◆ **Data for this task**:
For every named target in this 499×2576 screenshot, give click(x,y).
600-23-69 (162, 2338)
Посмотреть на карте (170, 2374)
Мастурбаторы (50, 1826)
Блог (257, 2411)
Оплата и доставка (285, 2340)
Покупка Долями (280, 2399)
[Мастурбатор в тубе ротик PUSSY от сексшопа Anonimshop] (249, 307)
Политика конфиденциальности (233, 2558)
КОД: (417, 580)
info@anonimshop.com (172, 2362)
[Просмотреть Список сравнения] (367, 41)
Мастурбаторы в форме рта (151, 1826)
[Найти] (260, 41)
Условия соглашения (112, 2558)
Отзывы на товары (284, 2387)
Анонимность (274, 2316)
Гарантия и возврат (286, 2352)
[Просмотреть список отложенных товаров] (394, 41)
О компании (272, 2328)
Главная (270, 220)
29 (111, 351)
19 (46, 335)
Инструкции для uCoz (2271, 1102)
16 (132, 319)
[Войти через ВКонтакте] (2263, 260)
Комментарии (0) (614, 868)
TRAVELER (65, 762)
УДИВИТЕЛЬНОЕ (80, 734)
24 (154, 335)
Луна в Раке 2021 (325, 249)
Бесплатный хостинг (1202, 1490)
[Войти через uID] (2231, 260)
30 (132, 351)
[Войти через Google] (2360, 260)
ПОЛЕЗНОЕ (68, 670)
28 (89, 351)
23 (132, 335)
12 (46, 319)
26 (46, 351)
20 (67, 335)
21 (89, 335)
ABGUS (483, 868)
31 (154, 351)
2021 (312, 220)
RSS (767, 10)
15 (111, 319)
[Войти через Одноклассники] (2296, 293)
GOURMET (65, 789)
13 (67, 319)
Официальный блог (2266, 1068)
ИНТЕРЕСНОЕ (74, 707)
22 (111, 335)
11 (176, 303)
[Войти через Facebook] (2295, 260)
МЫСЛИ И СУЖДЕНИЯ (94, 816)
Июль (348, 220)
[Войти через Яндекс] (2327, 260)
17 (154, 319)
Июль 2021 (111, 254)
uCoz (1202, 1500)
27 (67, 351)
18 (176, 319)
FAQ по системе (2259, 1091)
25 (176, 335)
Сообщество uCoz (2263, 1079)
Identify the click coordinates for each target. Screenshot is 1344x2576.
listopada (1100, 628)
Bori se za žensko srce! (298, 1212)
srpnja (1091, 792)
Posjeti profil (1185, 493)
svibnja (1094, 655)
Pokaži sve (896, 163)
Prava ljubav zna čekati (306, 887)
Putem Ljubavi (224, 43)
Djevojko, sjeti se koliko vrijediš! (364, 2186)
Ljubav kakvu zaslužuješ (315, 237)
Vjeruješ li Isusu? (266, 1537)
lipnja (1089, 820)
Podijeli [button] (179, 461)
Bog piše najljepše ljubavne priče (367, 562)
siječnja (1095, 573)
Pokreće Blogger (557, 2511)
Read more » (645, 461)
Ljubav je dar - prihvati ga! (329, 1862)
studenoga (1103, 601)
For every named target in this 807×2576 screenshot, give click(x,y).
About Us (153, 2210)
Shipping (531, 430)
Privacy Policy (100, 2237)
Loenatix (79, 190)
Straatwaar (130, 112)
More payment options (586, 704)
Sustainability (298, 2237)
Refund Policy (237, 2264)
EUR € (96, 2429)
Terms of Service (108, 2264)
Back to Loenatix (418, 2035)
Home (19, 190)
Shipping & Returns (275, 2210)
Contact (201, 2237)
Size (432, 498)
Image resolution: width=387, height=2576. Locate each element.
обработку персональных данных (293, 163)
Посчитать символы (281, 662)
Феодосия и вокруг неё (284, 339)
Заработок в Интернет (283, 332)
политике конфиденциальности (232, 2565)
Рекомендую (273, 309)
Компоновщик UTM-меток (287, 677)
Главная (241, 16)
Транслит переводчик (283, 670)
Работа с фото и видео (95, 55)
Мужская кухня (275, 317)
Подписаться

◆ **Your assignment**:
Look through the data above and return each line where the string "конфиденциальности" occurs.

◆ **Finished task**:
Политика конфиденциальности (233, 2558)
политике конфиденциальности (232, 2565)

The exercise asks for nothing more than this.